* DATASET RECORDS:
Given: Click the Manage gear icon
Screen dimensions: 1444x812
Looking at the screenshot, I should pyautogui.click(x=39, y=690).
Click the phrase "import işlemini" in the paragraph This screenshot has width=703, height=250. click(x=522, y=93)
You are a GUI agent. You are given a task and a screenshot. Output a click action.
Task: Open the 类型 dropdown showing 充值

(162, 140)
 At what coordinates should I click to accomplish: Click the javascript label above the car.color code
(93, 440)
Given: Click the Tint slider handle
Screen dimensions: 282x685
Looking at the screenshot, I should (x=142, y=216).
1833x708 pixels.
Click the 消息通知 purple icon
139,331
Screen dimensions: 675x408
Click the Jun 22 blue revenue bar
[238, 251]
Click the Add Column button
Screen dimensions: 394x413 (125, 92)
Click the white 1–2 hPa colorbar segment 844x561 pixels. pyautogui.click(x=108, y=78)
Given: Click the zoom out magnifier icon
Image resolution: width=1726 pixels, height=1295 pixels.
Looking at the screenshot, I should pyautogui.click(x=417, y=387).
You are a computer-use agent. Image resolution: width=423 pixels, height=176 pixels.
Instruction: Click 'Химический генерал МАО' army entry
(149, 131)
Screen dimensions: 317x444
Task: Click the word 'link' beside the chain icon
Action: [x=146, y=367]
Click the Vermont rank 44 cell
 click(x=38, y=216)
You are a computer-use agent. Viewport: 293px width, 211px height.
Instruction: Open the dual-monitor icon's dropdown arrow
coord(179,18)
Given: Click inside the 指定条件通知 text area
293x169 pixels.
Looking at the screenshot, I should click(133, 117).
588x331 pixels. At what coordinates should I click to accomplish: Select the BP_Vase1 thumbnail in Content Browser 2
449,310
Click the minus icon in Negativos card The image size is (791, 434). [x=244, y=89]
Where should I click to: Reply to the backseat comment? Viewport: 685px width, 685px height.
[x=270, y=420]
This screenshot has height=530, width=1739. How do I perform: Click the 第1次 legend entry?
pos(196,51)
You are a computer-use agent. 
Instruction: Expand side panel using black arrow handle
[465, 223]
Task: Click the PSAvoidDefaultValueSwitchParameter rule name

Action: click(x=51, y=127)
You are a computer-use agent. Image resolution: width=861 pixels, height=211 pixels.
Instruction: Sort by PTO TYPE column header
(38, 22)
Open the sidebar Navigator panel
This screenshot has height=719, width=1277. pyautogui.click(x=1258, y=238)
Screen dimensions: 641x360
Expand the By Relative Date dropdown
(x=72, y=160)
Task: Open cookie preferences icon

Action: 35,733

* WHAT IS EXPECTED: Rewrite the listing, beginning at the line that has "Click the minus" and stopping after its last line, with "column header" replaced by "column title" and everything else left as it is.

* TASK SOLUTION:
Click the minus icon in Negativos card The image size is (791, 434). [x=244, y=89]
Where should I click to: Reply to the backseat comment? Viewport: 685px width, 685px height.
[x=270, y=420]
This screenshot has height=530, width=1739. How do I perform: Click the 第1次 legend entry?
pos(196,51)
You are a computer-use agent. 
Instruction: Expand side panel using black arrow handle
[465, 223]
Task: Click the PSAvoidDefaultValueSwitchParameter rule name

Action: click(x=51, y=127)
You are a computer-use agent. Image resolution: width=861 pixels, height=211 pixels.
Instruction: Sort by PTO TYPE column title
(38, 22)
Open the sidebar Navigator panel
This screenshot has height=719, width=1277. pyautogui.click(x=1258, y=238)
Screen dimensions: 641x360
Expand the By Relative Date dropdown
(x=72, y=160)
Task: Open cookie preferences icon

Action: 35,733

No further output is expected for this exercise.